● What needs to be done
Reproduce precisely the lines of the listing below, starting with the line that contains "The width and height of the screenshot is (1366, 835)." and stopping after the line that contains "Given: Select the yesterday time range"; include nothing else.

● Data
■ ■ ■ ■ ■

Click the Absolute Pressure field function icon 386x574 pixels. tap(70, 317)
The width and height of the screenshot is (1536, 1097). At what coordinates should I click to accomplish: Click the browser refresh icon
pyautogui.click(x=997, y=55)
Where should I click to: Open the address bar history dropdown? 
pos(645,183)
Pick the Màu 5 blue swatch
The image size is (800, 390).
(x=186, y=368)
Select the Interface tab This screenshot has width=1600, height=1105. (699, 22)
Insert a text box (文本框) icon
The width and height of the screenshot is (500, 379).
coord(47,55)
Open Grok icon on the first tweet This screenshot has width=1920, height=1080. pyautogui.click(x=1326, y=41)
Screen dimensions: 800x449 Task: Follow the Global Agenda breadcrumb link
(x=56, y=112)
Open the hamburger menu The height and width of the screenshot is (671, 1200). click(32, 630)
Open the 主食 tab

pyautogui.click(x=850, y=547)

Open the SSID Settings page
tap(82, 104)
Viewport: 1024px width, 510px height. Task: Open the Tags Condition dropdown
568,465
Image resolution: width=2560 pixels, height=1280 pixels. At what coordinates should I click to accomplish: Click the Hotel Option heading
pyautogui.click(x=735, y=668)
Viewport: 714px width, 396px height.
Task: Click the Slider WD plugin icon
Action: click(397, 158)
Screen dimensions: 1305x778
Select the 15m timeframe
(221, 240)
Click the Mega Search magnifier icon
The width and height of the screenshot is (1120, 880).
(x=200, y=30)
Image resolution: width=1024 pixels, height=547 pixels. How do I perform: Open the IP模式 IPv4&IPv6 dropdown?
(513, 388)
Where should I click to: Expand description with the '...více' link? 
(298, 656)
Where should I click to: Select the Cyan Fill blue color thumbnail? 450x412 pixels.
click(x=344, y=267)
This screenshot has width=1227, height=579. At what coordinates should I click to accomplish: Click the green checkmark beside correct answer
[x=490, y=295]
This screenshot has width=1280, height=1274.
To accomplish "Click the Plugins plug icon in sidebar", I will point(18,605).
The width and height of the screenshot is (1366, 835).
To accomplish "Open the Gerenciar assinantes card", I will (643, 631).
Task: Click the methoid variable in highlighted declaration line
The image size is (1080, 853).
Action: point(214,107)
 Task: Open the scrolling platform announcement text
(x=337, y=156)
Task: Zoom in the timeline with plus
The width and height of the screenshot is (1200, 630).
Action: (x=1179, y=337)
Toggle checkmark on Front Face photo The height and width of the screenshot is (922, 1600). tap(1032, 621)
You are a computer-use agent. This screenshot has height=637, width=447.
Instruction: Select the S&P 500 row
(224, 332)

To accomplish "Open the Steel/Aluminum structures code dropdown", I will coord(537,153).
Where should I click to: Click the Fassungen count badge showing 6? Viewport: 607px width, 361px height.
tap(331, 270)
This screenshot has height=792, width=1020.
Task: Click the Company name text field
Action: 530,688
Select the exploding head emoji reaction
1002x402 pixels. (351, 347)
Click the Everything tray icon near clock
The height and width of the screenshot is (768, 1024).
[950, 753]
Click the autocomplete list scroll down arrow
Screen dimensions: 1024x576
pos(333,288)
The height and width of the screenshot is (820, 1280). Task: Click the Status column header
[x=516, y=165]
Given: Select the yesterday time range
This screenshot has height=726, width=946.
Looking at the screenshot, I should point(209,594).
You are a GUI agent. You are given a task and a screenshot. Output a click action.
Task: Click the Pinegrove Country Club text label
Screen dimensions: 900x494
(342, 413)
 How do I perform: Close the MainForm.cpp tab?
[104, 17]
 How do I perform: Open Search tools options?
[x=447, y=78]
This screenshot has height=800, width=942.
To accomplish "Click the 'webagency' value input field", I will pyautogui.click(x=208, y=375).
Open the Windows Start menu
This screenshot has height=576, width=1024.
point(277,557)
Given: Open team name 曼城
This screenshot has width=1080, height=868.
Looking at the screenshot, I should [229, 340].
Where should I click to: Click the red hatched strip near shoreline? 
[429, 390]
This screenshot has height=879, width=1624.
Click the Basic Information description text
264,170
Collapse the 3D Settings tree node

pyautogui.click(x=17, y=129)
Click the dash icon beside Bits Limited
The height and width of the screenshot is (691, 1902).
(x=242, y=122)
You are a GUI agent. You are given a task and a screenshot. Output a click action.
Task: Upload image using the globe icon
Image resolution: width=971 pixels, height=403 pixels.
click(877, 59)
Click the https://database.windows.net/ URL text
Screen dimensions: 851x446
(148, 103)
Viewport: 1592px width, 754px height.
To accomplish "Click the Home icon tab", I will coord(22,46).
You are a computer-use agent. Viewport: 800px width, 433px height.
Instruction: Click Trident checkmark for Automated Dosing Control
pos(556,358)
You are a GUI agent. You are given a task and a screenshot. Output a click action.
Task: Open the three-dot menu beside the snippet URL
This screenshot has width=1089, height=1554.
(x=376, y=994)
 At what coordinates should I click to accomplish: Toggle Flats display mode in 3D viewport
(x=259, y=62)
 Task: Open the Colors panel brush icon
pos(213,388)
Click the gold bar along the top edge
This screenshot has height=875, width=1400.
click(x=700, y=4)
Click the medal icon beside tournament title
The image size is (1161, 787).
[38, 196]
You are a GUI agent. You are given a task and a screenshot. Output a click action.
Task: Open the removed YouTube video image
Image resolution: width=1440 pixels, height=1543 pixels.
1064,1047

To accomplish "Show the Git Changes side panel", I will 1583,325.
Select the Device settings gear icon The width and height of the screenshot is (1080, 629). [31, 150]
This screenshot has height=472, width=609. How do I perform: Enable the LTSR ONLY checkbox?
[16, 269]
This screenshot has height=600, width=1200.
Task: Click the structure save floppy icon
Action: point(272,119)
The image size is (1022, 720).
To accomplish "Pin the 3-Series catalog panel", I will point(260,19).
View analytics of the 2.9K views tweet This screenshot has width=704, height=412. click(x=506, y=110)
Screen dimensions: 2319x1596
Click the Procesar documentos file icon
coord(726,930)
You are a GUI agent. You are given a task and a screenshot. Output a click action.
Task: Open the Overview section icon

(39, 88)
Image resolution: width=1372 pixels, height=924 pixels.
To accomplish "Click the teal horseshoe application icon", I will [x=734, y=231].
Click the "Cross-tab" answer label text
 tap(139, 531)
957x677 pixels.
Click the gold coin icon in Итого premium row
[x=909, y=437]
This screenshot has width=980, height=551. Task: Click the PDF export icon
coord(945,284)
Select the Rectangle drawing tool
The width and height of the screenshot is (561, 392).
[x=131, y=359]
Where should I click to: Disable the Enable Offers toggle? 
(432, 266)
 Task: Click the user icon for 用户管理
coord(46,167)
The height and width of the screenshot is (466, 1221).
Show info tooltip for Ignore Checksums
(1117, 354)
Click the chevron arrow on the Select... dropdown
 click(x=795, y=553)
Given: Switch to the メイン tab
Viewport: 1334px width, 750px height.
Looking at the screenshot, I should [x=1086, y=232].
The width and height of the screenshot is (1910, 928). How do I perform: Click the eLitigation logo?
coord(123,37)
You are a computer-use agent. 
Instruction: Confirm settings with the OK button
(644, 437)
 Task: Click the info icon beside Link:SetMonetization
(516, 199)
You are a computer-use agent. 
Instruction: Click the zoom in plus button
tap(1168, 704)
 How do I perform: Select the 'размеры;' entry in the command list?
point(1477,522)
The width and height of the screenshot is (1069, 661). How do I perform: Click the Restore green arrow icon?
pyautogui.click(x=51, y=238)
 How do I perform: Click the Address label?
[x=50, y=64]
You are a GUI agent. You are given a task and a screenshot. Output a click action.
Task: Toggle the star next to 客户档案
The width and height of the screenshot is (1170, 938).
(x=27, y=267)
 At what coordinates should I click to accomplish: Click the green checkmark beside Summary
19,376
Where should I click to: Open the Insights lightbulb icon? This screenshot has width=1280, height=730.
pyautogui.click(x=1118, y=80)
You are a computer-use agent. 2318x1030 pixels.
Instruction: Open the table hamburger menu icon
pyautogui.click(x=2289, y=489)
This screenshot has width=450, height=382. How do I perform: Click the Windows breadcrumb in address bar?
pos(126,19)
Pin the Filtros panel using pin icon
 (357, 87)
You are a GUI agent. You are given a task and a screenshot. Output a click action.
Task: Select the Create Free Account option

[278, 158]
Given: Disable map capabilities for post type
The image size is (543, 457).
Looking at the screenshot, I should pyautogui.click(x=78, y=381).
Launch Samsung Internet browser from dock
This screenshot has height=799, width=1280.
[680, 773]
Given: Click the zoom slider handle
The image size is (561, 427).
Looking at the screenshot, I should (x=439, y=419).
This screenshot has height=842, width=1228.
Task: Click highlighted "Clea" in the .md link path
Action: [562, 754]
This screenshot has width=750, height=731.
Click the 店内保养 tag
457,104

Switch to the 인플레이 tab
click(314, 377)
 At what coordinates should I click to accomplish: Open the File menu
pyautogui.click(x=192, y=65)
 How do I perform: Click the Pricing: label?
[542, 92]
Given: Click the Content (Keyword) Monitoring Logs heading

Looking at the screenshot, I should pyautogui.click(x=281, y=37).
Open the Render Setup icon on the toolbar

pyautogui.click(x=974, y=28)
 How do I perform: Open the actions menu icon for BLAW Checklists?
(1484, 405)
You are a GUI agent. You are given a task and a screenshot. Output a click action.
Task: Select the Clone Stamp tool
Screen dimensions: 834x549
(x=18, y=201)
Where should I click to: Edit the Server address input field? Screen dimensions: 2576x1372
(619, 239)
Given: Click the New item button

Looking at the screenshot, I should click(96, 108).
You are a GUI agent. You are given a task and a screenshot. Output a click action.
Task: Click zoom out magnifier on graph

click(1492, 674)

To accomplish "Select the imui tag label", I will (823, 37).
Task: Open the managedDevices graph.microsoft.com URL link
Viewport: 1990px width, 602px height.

■ ■ ■ ■ ■

● Answer to this problem
The width and height of the screenshot is (1366, 835).
To accomplish "Open the Gerenciar assinantes card", I will (643, 631).
Task: Click the methoid variable in highlighted declaration line
The image size is (1080, 853).
Action: point(214,107)
 Task: Open the scrolling platform announcement text
(x=337, y=156)
Task: Zoom in the timeline with plus
The width and height of the screenshot is (1200, 630).
Action: (x=1179, y=337)
Toggle checkmark on Front Face photo The height and width of the screenshot is (922, 1600). tap(1032, 621)
You are a computer-use agent. This screenshot has height=637, width=447.
Instruction: Select the S&P 500 row
(224, 332)

To accomplish "Open the Steel/Aluminum structures code dropdown", I will coord(537,153).
Where should I click to: Click the Fassungen count badge showing 6? Viewport: 607px width, 361px height.
tap(331, 270)
This screenshot has height=792, width=1020.
Task: Click the Company name text field
Action: 530,688
Select the exploding head emoji reaction
1002x402 pixels. (351, 347)
Click the Everything tray icon near clock
The height and width of the screenshot is (768, 1024).
[950, 753]
Click the autocomplete list scroll down arrow
Screen dimensions: 1024x576
pos(333,288)
The height and width of the screenshot is (820, 1280). Task: Click the Status column header
[x=516, y=165]
Given: Select the yesterday time range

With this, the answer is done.